Le Parlement européen a adopté deux textes de limitation. L’usage des pesticides et leur mise sur le marché seront limités. Une agriculture plus propre se dessine.
Interdiction des épandages aériens, dans les parcs ou les écoles, usage limité dans le temps des produits à risques, substitution obligatoire par des matières moins nocives, traçabilité des produits, limitation, ou interdiction à proximité des zones urbanisées… C’est une mini-révolution que s’apprête à vivre le monde agricole au cours de la prochaine décennie. Du moins si l’Union européenne confirme, dans les semaines à venir, les deux textes clefs du « paquet pesticides » adopté ce mardi en première lecture par une large majorité au Parlement européen.
Visant d’une part la mise sur le marché des produits et d’autre part leur usage, les deux projets de modification de réglementation ont été soumis ces dernières semaines à d’intenses pressions. Soucieux de protéger leur industrie, les députés allemands ont déposé de nombreux amendements. Mais, selon l’eurodéputée belge Frédérique Ries (MR), les grandes lignes du texte demeurent intactes.
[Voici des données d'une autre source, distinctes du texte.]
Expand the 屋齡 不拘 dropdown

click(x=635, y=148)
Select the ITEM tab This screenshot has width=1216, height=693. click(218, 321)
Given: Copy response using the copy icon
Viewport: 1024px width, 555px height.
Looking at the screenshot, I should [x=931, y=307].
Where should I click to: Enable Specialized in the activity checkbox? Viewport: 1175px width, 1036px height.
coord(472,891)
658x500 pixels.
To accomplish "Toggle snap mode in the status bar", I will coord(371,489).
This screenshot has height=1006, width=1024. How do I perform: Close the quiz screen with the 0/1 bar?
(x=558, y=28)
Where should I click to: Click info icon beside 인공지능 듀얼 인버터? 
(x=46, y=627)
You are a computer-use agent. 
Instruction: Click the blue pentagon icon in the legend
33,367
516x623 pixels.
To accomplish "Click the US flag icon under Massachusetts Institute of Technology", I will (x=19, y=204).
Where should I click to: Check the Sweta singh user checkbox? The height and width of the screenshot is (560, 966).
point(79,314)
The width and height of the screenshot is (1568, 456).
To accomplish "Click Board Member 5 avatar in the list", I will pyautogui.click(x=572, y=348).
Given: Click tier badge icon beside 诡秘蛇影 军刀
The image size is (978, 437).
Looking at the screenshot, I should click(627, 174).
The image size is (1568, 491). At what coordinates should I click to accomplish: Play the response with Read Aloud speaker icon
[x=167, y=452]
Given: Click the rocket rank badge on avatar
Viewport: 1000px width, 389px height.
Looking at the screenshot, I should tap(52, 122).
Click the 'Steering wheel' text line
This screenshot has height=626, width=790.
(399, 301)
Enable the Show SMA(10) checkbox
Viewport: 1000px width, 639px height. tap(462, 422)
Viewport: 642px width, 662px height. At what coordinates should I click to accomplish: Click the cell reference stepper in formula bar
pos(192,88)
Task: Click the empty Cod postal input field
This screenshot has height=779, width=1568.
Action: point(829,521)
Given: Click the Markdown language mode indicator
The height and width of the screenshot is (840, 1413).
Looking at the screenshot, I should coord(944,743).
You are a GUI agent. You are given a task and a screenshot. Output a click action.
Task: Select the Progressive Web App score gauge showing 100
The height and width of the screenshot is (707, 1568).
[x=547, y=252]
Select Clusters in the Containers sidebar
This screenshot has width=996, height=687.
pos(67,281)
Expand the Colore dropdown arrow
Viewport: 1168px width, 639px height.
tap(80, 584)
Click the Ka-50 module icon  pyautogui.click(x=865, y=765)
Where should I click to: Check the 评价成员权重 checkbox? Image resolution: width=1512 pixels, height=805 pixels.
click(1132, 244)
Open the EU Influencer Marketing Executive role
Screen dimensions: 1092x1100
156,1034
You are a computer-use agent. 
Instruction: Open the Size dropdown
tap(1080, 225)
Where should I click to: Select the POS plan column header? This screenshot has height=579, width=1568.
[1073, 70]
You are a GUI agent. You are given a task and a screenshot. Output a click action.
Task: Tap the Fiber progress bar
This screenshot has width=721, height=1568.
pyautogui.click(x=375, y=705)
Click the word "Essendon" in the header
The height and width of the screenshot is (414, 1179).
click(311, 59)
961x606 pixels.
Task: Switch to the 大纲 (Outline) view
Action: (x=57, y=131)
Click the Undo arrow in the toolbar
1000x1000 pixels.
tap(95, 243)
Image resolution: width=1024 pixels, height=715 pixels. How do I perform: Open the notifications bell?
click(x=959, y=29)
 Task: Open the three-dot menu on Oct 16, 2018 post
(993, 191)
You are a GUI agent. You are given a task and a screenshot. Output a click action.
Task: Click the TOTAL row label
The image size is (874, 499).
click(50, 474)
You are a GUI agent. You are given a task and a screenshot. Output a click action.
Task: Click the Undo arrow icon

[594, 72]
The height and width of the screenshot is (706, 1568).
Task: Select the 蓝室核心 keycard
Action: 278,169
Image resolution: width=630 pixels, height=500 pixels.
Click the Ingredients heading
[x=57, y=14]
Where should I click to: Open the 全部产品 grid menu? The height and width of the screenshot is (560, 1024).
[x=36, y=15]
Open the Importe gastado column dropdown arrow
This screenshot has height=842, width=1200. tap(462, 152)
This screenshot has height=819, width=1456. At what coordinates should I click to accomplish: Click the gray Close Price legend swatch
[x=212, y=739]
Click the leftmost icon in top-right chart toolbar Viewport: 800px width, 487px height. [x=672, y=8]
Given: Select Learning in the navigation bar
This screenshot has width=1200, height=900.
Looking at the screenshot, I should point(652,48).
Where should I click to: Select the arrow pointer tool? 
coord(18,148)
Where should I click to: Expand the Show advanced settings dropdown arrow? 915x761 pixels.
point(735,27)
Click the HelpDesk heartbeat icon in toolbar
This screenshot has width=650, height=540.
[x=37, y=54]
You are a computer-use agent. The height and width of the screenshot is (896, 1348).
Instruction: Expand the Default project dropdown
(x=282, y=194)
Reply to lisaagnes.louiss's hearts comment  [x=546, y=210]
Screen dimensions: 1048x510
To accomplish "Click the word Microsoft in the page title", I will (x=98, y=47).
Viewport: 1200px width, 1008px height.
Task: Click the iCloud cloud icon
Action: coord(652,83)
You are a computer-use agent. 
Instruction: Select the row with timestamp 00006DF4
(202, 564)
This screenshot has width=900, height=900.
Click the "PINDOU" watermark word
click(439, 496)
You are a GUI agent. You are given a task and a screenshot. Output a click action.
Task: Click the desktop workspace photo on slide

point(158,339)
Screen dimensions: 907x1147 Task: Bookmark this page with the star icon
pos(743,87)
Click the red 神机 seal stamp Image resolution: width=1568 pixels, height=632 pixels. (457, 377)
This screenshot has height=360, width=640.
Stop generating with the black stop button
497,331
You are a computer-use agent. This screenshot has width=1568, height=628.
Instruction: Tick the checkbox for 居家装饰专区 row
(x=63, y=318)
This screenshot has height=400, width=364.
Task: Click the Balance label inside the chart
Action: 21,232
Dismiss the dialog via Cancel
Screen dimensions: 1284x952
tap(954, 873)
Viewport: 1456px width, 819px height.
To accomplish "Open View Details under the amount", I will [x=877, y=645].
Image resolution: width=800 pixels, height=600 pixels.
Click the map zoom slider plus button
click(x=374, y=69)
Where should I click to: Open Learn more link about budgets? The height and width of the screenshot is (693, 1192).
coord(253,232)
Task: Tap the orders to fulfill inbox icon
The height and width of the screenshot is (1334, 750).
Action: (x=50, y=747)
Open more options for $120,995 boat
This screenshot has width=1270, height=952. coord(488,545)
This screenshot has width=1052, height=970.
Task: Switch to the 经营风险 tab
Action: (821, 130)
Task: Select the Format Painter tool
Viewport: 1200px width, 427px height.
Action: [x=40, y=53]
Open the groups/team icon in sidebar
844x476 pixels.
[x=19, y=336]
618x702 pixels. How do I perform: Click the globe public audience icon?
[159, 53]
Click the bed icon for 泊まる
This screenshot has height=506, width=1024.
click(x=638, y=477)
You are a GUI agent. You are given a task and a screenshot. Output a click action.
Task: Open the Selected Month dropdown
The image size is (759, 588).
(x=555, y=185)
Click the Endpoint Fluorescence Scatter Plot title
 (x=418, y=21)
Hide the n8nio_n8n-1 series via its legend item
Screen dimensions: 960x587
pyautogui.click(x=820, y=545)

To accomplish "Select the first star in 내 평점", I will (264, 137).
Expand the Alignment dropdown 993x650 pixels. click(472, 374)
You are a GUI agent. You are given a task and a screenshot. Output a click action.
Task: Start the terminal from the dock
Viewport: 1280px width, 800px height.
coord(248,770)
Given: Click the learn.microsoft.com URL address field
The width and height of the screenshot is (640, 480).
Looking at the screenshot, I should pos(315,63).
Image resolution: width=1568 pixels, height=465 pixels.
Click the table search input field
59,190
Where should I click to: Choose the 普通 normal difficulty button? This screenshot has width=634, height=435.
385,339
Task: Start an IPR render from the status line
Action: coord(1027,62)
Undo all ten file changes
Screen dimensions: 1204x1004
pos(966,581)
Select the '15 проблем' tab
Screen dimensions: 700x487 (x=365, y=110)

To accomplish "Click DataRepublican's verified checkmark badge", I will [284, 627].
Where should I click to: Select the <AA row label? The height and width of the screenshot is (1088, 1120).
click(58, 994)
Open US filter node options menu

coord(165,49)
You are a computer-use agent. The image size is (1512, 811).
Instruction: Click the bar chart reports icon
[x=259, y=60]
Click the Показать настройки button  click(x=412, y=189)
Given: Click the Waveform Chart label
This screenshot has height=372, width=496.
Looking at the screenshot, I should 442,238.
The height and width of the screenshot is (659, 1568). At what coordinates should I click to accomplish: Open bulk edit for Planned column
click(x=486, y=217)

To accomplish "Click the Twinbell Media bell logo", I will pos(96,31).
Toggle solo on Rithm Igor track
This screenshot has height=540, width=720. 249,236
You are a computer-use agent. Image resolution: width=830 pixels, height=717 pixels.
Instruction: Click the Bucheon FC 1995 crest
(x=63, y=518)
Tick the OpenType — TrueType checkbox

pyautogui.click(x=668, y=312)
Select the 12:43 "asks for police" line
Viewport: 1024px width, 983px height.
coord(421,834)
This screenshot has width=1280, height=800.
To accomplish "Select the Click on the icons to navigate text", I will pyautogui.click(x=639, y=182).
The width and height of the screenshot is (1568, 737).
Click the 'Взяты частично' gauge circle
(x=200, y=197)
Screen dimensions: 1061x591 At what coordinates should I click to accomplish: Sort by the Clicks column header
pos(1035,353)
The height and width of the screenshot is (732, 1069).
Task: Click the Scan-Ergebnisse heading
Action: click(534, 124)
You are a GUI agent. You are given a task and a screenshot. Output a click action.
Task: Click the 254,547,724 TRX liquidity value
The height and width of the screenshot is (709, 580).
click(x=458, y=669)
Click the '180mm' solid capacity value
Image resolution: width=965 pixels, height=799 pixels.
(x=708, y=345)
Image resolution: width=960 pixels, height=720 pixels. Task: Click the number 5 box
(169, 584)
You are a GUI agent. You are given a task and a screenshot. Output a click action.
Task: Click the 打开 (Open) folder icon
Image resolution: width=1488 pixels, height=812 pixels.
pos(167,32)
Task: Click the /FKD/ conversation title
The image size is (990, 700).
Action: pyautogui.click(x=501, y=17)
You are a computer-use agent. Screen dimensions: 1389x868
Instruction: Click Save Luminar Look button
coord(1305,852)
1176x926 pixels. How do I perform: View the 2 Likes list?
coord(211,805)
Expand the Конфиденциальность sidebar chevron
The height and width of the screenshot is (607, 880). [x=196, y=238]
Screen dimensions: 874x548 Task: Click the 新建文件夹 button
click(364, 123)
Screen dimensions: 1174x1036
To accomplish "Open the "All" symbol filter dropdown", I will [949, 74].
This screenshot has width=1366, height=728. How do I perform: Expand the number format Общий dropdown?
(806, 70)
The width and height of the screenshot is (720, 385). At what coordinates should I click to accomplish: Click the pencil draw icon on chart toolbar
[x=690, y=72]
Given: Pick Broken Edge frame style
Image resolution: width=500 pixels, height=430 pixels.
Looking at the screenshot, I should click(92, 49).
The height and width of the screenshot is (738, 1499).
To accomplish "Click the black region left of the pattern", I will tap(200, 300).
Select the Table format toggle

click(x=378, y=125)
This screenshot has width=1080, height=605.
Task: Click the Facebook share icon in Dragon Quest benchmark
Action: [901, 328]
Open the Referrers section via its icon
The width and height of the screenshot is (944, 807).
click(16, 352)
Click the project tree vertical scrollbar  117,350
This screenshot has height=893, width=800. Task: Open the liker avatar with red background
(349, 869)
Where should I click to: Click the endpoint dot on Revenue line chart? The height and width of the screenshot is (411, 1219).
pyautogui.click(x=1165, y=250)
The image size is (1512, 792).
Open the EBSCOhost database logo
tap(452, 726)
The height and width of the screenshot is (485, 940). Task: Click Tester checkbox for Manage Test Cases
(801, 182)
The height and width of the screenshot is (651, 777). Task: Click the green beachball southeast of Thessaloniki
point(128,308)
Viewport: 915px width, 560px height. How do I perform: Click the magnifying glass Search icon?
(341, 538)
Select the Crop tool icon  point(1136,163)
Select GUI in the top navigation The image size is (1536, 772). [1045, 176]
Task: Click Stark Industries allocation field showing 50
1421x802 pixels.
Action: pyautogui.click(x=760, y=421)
« C’est une satisfaction en forme de ouf de soulagement, concède-t-elle. Même si je ne crie pas victoire, je constate que nous avons inclus l’environnement dans la base juridique du texte. J’ai un regret, c’est que le principe de précaution n’a pas été assez souligné. Mais le vote est sans doute moins ambitieux qu’en commission. Le deuxième texte donne hélas peu de perspectives de ce que devrait être l’agriculture intégrée au XXIe siècle… »
Alors que la proposition de la Commission entendait créer trois zones géographiques (nord, centre et sud) pour la mise sur le marché, le Parlement européen s’est prononcé contre ce principe, privilégiant un système unique de reconnaissance des produits en Europe.
Face aux risques sanitaires (cancers, perturbations hormonales, problèmes de fertilité…) et environnementaux (pollution des nappes phréatiques, diminution de la diversité biologique) engendrés par certaines « matières actives », le Parlement a décidé d’abaisser à cinq ans l’autorisation des produits les plus toxiques, en attendant leur substitution obligatoire. De même, les entreprises phytosanitaires devront créer un fonds pour couvrir le coût de l’élimination des stocks. La traçabilité des produits devra également être assurée.
« Si la limitation est drastique, cela pénalisera l’industrie »
Du côté de l’industrie des produits phytopharmaceutiques, on demeurait prudent, ce mardi, en attendant de prendre connaissance des textes votés et des amendements acceptés : « Si la limitation est faite de manière drastique, cela pénalisera l’industrie, concède Geneviève Detiège, secrétaire générale de Phytofar, la fédération belge du secteur. Le principe de substitution appliqué de manière pure et dure est inacceptable. Cela devra être scientifiquement démontré. »
Défendant une « agriculture raisonnée » qui limite l’utilisation au maximum, le secteur estime que les pesticides demeurent un mal nécessaire.
Du côté des associations environnementales, le ton était balancé ce mardi : « C’est plutôt mi chèvre, mi-chou, commente François Veillerette (1), administrateur du réseau européen contre les pesticides (Pan). Les objectifs de réduction devront être fixés dans les plans nationaux, or nous espérions que cela se fasse au niveau communautaire. De même, on aurait souhaité que les 50 % des substances le plus dangereuses soient interdites. Mais ces décisions ouvrent enfin des perspectives… »
(1) François Veillerette, « Pesticides, révélations sur un scandale français », Fayard.